This section of the users guide is intended to help a new user of dock get started with their first docking project. It describes the steps a user would typically take to apply the programs to a macromolecular target and potential ligands of interest. While the reference manual describes in detail the various input and output files, this guide is meant to convey the process in informal terms. Some of the difficulties we have encountered as well as approaches we have found useful are discussed.
dock is a program for locating feasible binding orientations, given the structures of a "ligand" molecule and a "receptor" molecule. What is considered feasible depends on how the orientations are evaluated. Current options are a contact (shape-fitting) score,a force field interaction energy and a new user-defined chemical scoring scheme. dock generates many orientations of one ligand. The best-scoring orientation of each molecule is saved, and the best-scoring molecules are written out. Some of the molecules in the list of best-scoring compounds, perhaps with modifications, may be interesting as potential new ligands for the receptor.
The basic requirement for docking is a structure of the macromolecule of interest. The docking procedure can be divided into four general stages: ligand preparation, site characterization, scoring grid calculation, and docking itself. Please refer to Figure 1 while reading this guide.
Site characterization is the process of deciding what areas of the receptor site to study. This is done by constructing site points to map out the negative image of the active site. These site points are used by dock to construct orientations of the ligand.
Scoring grid calculations are necessary so that dock can evaluate ligand orientations rapidly.
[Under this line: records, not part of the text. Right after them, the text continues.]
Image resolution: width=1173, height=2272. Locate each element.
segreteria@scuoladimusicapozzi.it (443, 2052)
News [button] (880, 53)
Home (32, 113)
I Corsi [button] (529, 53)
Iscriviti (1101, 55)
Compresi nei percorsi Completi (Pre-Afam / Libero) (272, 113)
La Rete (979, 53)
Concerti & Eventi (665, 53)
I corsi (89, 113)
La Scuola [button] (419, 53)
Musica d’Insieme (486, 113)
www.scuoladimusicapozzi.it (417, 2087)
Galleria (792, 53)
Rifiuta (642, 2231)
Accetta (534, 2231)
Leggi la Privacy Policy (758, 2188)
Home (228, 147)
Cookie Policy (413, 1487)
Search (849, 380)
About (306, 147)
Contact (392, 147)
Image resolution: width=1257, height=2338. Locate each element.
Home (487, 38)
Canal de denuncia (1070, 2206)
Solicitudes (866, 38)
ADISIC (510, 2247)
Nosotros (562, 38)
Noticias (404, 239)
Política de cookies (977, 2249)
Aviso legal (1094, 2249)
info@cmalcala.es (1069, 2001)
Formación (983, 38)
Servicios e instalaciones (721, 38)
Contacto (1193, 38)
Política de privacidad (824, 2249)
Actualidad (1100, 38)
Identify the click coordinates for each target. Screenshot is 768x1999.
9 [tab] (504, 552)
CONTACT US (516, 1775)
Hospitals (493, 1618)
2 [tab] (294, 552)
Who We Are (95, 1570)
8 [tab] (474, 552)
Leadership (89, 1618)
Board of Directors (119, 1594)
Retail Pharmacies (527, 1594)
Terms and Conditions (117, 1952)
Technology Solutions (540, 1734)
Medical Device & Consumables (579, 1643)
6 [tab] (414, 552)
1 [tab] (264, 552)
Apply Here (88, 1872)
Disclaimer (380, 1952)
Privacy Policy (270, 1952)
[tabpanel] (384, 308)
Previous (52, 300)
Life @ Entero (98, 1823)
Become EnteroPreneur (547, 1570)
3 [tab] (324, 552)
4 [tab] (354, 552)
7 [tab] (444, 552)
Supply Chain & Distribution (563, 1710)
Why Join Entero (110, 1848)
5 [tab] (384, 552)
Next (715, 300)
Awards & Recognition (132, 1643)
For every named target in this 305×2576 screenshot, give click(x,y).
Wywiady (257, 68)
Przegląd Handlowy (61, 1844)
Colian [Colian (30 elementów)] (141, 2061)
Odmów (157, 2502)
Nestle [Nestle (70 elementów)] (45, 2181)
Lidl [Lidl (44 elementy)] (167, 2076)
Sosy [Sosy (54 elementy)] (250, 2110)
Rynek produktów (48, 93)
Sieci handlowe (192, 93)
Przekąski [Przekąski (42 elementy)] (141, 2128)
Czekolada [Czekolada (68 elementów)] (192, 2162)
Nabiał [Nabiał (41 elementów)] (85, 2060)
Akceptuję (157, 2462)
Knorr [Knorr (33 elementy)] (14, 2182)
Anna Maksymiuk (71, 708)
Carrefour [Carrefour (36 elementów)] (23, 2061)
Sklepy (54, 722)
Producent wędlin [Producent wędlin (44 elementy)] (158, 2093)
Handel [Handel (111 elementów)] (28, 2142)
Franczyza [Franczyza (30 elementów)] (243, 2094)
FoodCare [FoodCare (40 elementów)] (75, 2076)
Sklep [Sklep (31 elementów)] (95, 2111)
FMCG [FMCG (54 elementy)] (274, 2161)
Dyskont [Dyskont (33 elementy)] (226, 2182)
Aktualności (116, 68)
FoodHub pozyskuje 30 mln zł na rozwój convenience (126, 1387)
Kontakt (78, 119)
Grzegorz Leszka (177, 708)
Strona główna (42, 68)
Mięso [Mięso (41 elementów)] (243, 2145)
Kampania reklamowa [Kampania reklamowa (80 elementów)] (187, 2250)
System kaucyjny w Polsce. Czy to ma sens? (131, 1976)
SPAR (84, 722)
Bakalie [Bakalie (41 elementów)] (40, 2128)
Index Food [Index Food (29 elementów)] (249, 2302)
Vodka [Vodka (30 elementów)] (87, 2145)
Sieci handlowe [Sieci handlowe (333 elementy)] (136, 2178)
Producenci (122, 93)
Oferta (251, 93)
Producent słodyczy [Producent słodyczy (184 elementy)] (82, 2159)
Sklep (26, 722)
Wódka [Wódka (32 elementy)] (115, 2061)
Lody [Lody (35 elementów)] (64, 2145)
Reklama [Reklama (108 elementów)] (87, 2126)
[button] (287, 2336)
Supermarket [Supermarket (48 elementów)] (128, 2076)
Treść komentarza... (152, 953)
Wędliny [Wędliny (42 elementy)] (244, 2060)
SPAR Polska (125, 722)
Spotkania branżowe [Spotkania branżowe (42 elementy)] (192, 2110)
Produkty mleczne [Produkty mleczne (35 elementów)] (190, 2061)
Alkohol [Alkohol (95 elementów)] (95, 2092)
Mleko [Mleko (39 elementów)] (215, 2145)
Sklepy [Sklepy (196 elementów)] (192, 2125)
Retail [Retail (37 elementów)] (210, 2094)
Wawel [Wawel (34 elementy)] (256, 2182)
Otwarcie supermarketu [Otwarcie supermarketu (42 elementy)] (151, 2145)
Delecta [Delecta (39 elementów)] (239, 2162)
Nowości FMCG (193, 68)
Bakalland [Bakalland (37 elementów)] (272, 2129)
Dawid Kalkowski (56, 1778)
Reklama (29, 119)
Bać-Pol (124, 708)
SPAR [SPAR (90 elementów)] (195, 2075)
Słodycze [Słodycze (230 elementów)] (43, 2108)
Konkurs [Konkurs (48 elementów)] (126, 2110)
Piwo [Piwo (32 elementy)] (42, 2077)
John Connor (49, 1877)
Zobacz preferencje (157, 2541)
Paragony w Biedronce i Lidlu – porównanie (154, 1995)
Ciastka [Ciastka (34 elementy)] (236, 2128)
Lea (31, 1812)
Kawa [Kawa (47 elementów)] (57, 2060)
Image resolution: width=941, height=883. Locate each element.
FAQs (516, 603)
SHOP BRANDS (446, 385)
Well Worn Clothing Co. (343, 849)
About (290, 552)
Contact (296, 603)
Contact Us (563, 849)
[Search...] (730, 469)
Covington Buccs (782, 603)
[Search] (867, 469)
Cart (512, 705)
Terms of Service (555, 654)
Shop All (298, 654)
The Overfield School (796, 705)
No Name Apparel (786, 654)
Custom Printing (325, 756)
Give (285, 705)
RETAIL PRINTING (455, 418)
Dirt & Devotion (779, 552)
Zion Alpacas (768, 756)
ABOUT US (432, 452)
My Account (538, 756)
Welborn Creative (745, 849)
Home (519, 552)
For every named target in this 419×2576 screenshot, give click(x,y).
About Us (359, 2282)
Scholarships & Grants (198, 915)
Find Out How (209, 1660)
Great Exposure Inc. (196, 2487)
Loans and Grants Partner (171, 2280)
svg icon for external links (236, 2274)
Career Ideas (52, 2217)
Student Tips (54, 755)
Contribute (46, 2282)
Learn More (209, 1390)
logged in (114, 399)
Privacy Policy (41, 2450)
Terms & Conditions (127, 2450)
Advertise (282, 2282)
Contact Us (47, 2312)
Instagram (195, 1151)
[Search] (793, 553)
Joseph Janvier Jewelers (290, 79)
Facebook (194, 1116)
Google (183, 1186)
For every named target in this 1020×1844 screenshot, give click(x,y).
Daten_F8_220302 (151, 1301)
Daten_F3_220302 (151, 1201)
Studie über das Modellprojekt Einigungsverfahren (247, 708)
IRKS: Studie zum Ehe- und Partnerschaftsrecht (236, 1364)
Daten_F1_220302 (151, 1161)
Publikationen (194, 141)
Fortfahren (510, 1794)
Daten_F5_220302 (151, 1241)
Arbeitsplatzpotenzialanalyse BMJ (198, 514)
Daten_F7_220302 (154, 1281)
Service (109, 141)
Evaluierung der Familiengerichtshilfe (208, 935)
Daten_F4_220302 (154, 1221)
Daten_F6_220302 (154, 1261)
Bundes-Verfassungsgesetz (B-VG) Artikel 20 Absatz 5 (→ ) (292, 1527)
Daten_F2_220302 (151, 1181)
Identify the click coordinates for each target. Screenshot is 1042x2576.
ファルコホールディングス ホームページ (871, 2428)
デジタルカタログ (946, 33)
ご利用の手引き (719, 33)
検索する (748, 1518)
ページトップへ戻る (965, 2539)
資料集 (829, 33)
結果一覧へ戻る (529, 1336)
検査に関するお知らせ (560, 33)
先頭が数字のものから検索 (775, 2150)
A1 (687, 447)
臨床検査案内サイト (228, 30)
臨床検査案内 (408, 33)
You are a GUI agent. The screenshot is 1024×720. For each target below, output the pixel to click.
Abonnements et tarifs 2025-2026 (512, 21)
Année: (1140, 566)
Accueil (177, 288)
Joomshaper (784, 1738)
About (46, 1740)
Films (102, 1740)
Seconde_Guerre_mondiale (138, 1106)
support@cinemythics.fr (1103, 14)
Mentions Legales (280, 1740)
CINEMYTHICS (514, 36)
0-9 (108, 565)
The final stage of the process is running dock and viewing the results. dock uses the site points to generate ligand orientations, then uses the precomputed grids to evaluate the orientations. The best-scoring molecules or orientations may be viewed using a molecular graphics program.
There are multiple tasks involved in the docking process, and each task can require many decisions over input parameters. We hope this beginner's guide will make it easier to navigate through the tasks and to select sensible parameters.
It is a good idea to make a make a new unix directory for each docking project using the unix mkdir command. Within this project directory make a sub-directory for each of the main tasks. Make a struc/ sub-directory to hold the ligand and receptor coordinates and molecular surfaces. Make a site/ sub-directory to hold the site point files. Make a grid/ sub-directory to hold the scoring grid files. Make a dock/ sub-directory to hold the dock files.
The output from some of the programs associated with dock, particularly MS, sphgen, and dock itself, may require substantial amounts of disk storage. Check before starting your job to make sure there is space available. It is a good idea to be cautious at first: use restrictive parameters choices with only a handful of ligands, to make sure that you are getting the results you desire. While dock jobs are running, check to be sure they are not creating overly large files.